A pivotal point in my life was a trip to Cardiff in the early 1980’s, to see a David Bailey landscape photography exhibition that formed part of the Welsh Valley’s Project. Bailey had created some sublime monochrome images of nearby towns, images devoid of human presence, touching images that evoked the strong sense of abandonment and dereliction after the fall of the Welsh mining industry. I was so moved and inspired by this experience that I decided to stay around for a few days and visit the places he had photographed and try to emulate his style, as a learning exercise. In many cases I managed to find the exact spot from which he had made his images and it was hugely rewarding to stand there myself and see how minor changes in viewpoint had striking effects on the resultant composition. It was a momentous revelation, the sudden realisation of just how involved landscape photography really is and how vitally important it is to perfect even the smallest compositional elements.
Thirty years later, and I’m in an entirely different Celtic location. Sitting in the western Highlands of Scotland, at the confluence of three great sea-lochs and surrounded by such magnificent scenery, it is easy to believe that Eilean Donan Castle prides itself on being the most photographed castle in Scotland.
The muses sang as this breathtaking scene revealed itself, unexpectedly, near the end of a long drive to Skye. Every constituent for a venerable vista; elegant architecture, exquisitely illuminated, resplendently reflected. All set against this glorious mountainous backdrop with a fresh sprinkling of snow; an idyllic winter paradise. For those of us with a photogenic fetish, locations don’t get any better than this. It is no coincidence that Eilean Donan is such an iconic subject.
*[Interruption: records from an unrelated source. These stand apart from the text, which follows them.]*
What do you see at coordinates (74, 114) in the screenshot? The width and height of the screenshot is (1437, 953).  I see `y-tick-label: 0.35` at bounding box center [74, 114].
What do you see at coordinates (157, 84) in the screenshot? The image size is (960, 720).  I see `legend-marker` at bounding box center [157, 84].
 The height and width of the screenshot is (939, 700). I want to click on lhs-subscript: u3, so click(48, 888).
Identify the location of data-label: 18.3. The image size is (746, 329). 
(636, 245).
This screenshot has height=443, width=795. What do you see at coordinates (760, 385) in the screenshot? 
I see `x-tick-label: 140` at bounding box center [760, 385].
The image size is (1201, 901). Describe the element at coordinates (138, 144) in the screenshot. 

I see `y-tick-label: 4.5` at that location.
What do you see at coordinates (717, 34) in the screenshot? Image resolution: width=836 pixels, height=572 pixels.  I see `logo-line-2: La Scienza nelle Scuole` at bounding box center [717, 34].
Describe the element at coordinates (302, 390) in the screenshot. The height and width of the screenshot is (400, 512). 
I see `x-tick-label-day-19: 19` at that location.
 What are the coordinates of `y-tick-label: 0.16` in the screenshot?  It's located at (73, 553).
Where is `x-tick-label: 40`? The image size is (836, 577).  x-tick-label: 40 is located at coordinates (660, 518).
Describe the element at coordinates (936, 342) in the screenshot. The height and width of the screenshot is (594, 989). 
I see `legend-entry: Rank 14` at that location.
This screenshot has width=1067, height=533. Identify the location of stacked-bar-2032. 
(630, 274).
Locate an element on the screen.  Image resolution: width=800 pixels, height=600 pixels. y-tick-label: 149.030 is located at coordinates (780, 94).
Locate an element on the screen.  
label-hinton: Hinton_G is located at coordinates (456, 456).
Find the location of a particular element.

I have always championed iconic locations. Naysayers might chose the term ‘cliché’ to describe such places, or the images created there, but the vast majority of us chose to photograph the landscape for pleasure. Negativity stifles pleasure and suppresses creativity, whether a photograph can be described as cliché is entirely subjective anyway, so why not celebrate the epic locations that decades of photography have established as exceptional. Just as I found standing in David Bailey’s footsteps helped my understanding of composition, visiting photographically familiar locations can be a hugely rewarding experience.